### Work task
Output exactly the lines below, starting with the line that has "For every named" and going on through the line that has "Ir al contenido (30, 5)", both included, and no other lines.

### Excerpted data
+ + + +

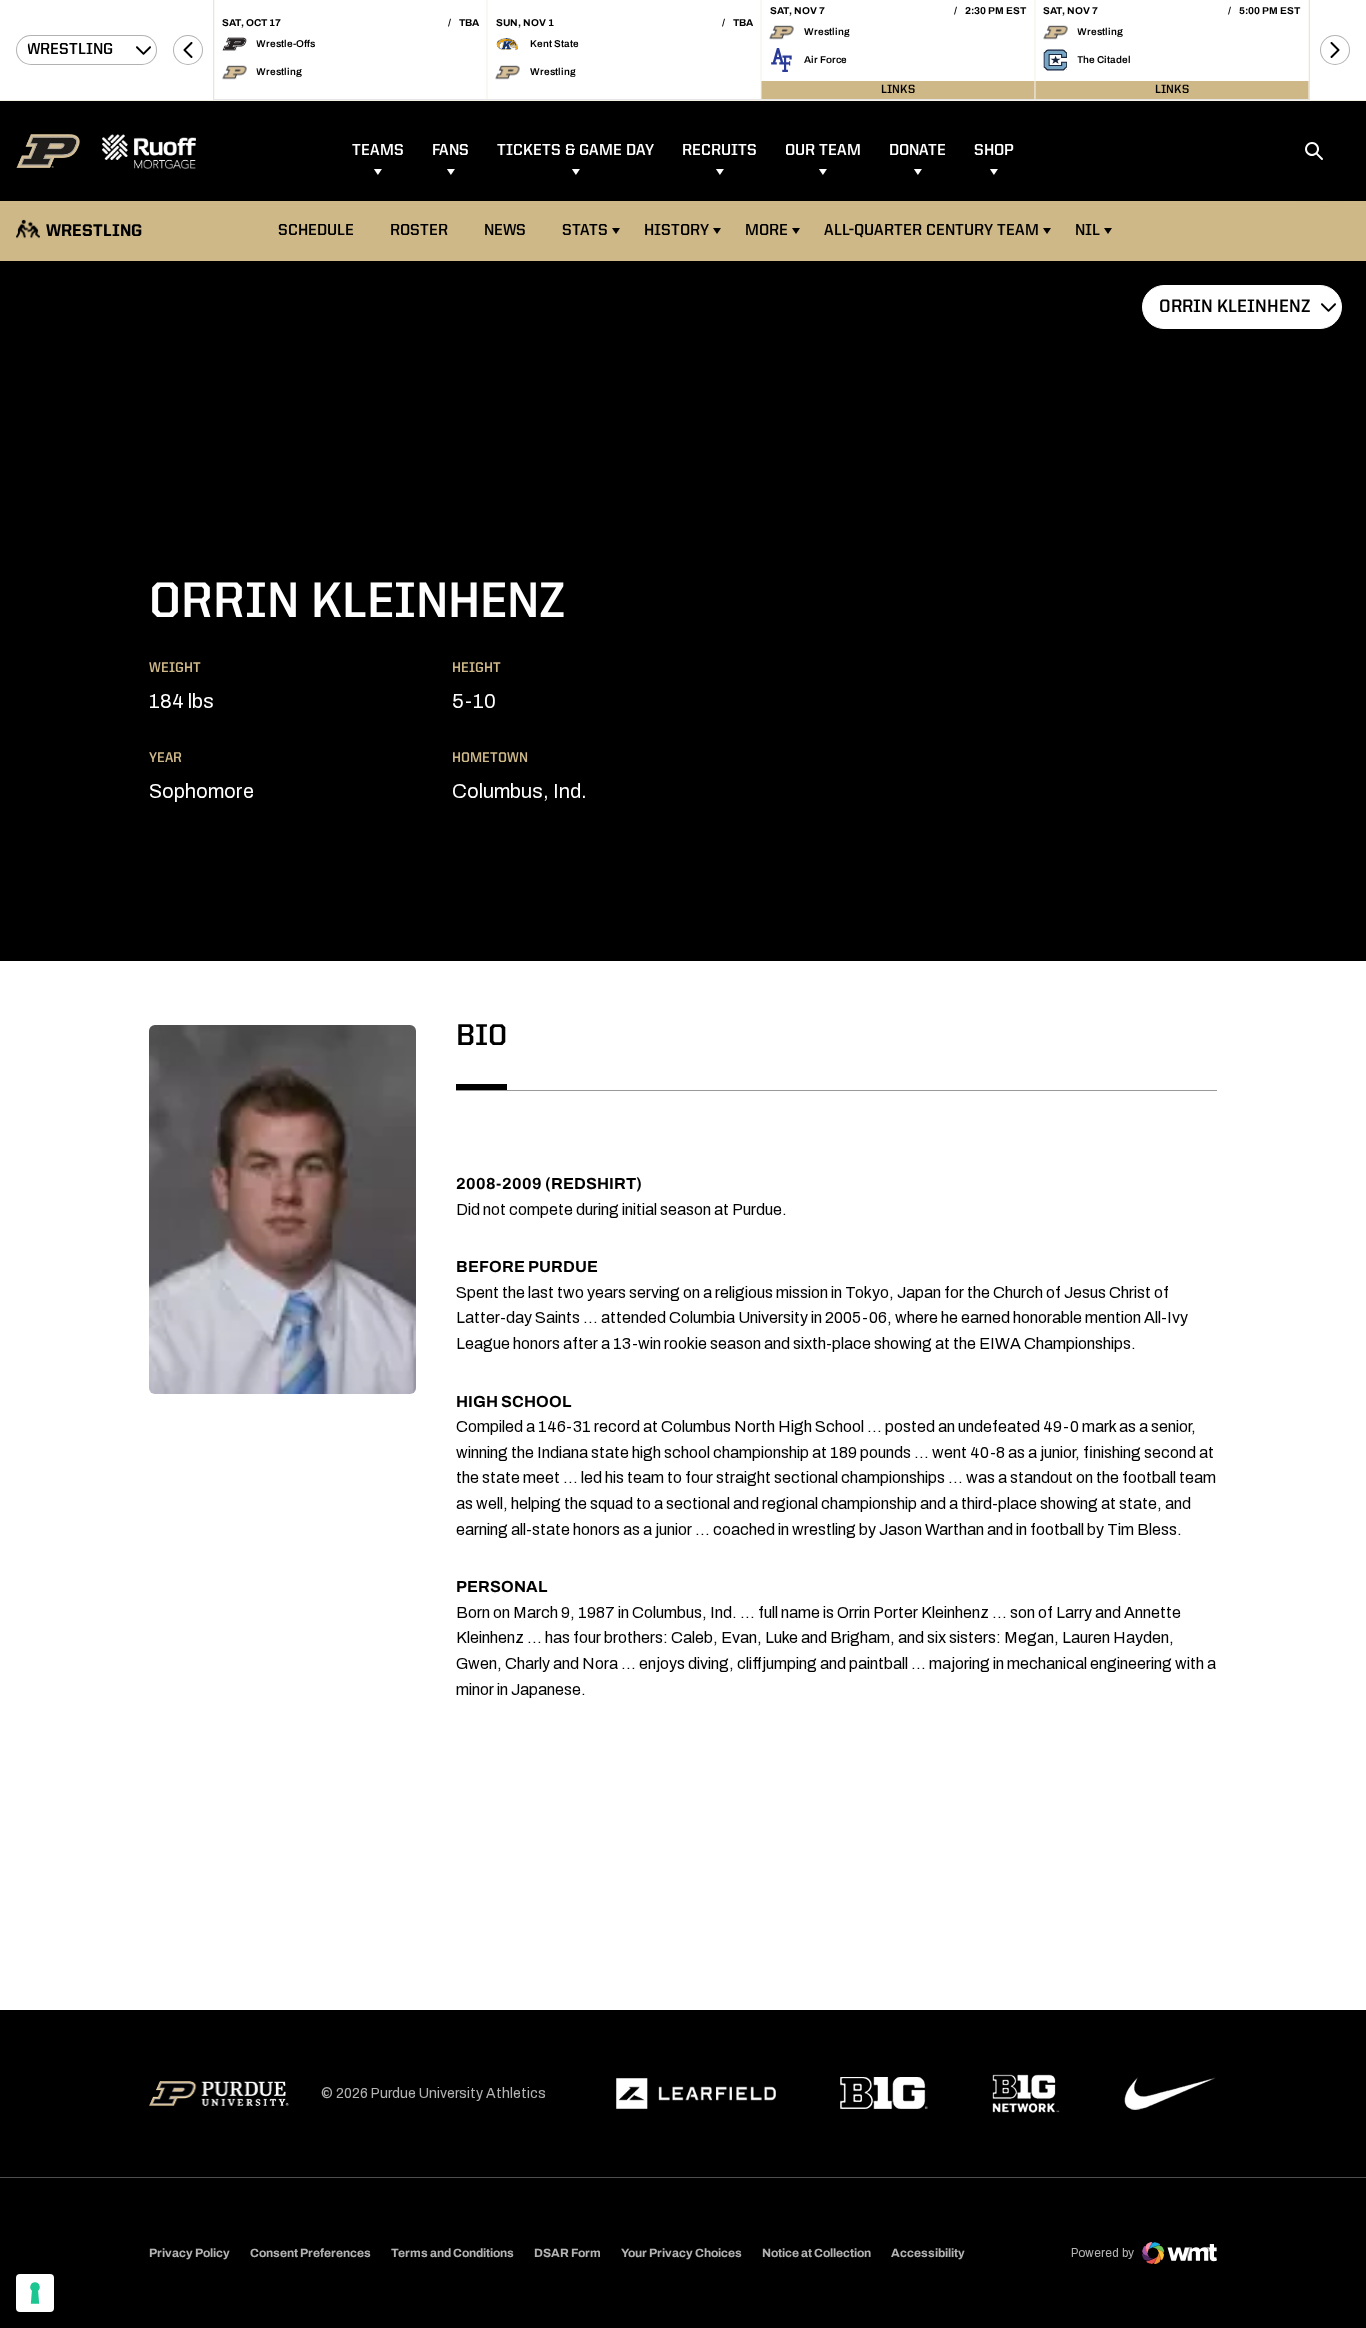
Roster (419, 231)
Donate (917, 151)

+ + + +

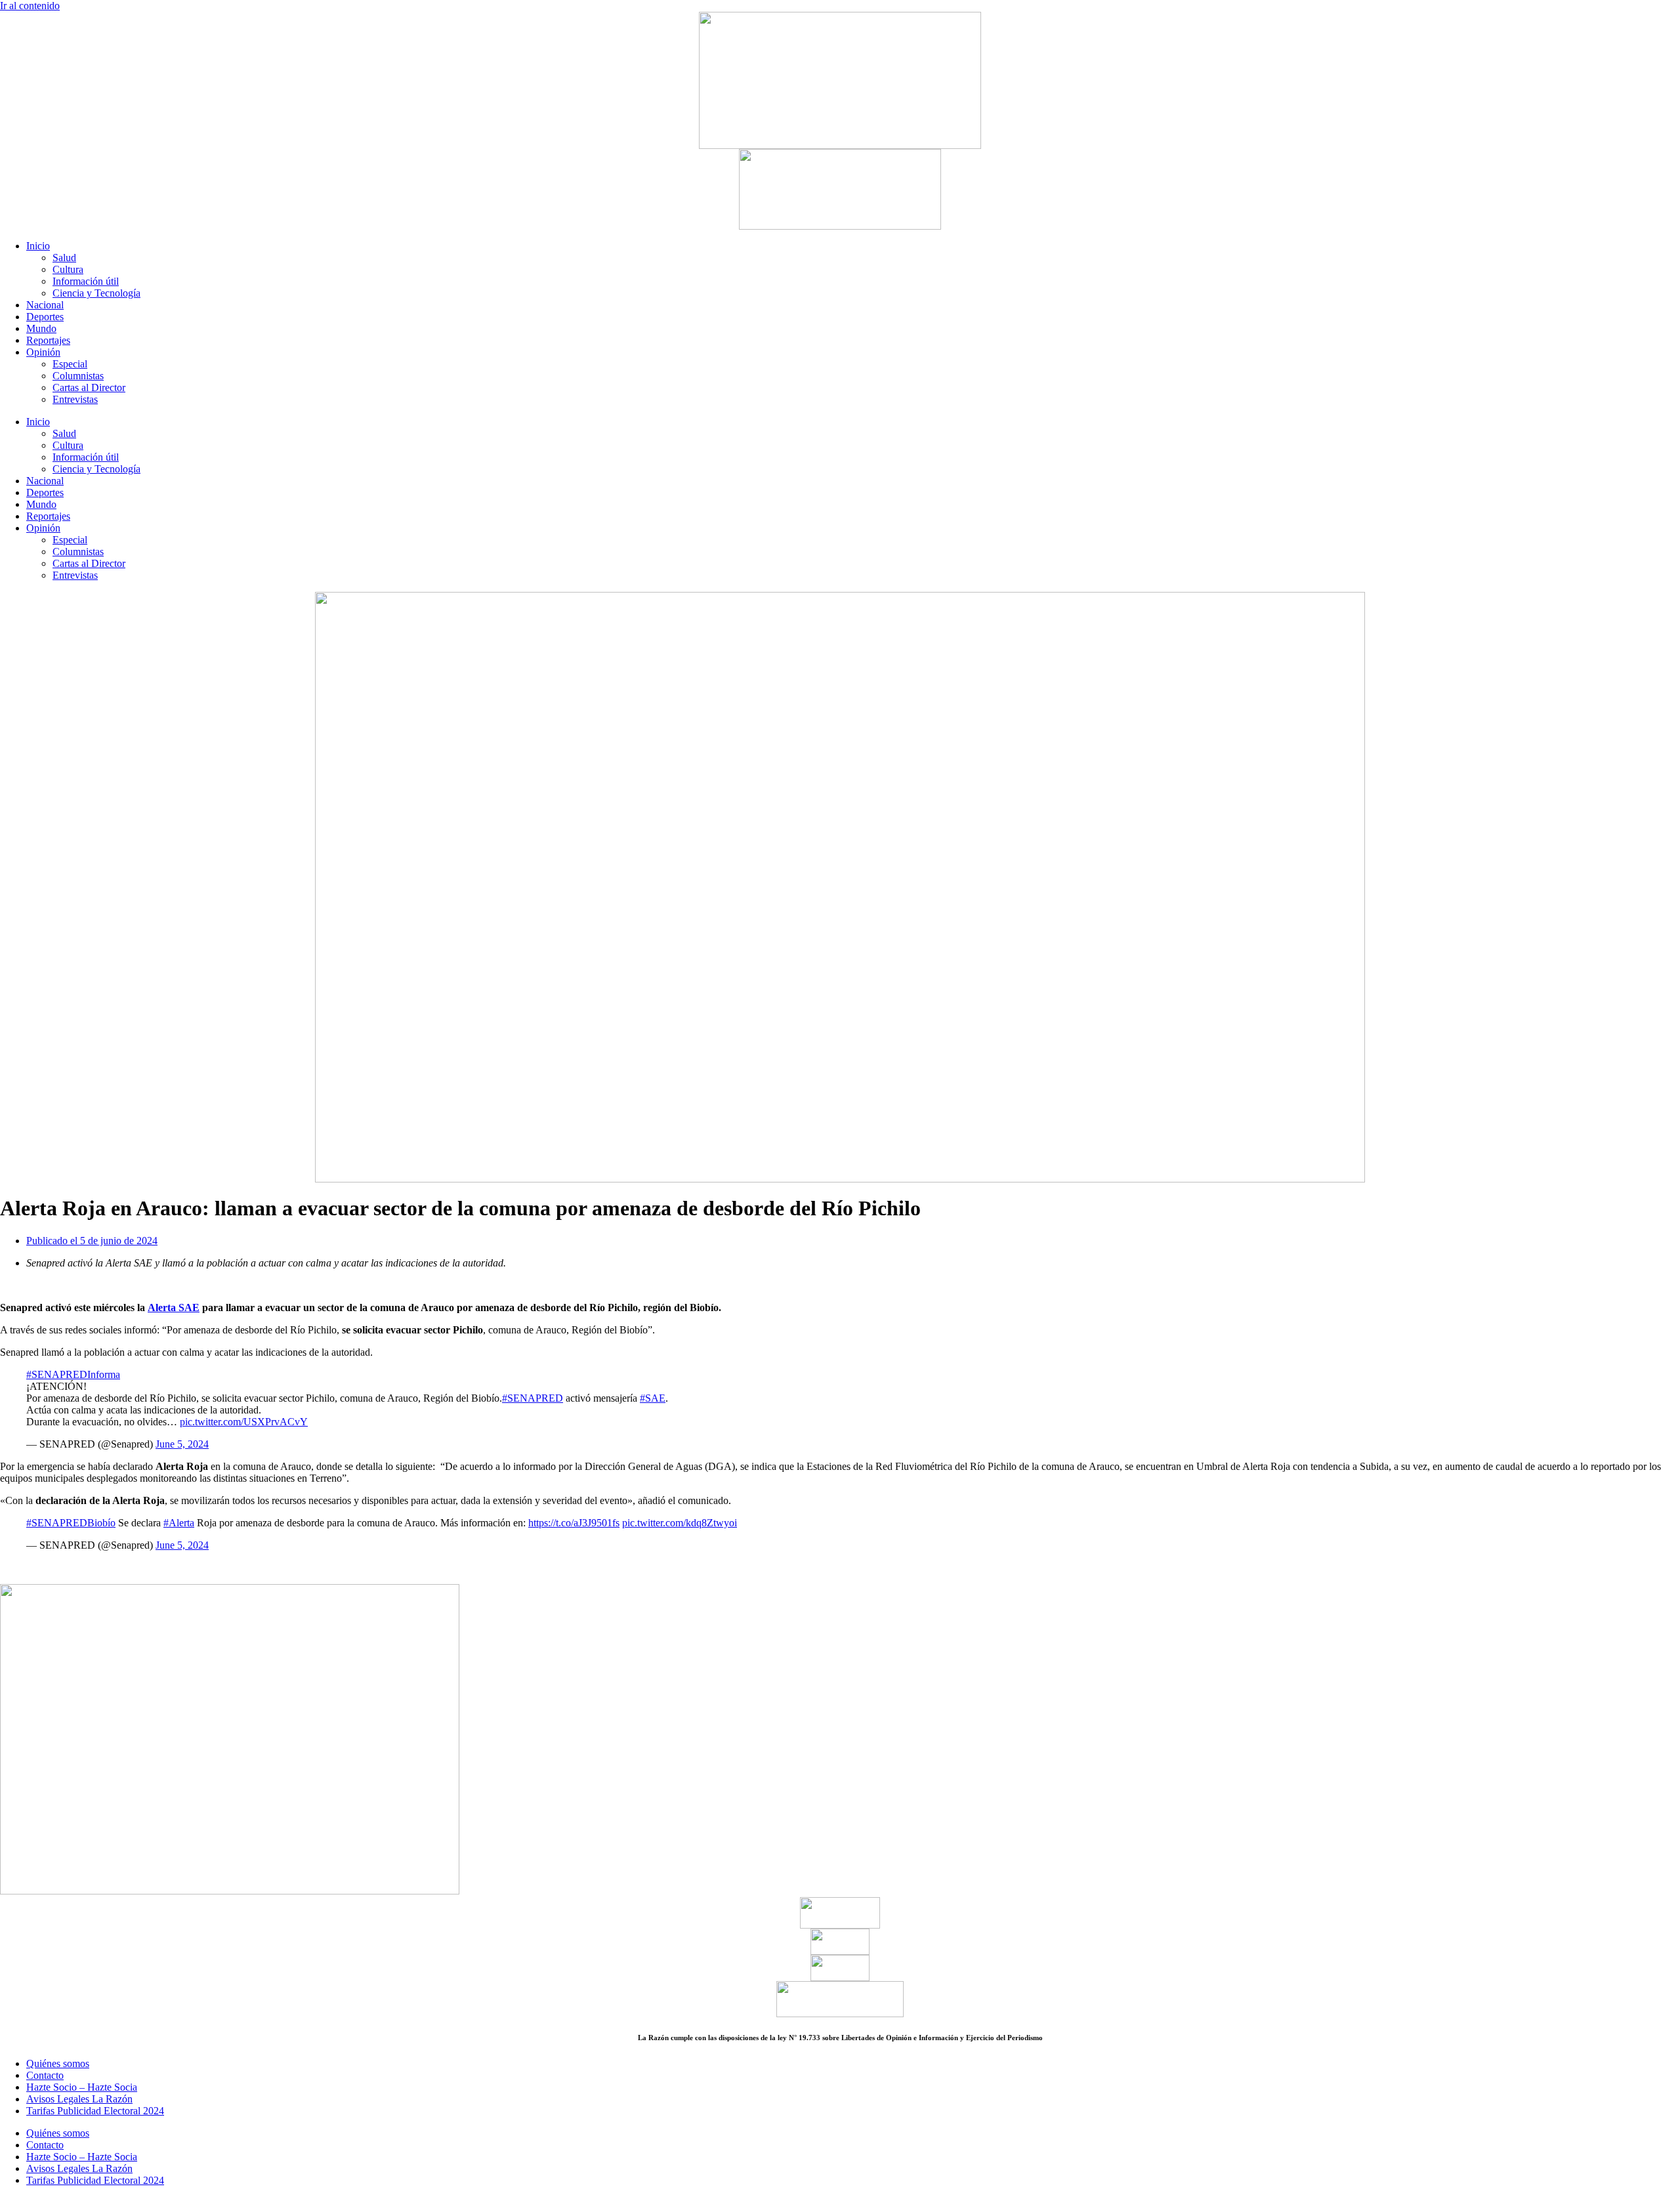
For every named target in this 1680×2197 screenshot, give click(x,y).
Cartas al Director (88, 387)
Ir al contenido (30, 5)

+ + + +

### Exercise result
For every named target in this 1680×2197 screenshot, give click(x,y).
Cartas al Director (88, 387)
Ir al contenido (30, 5)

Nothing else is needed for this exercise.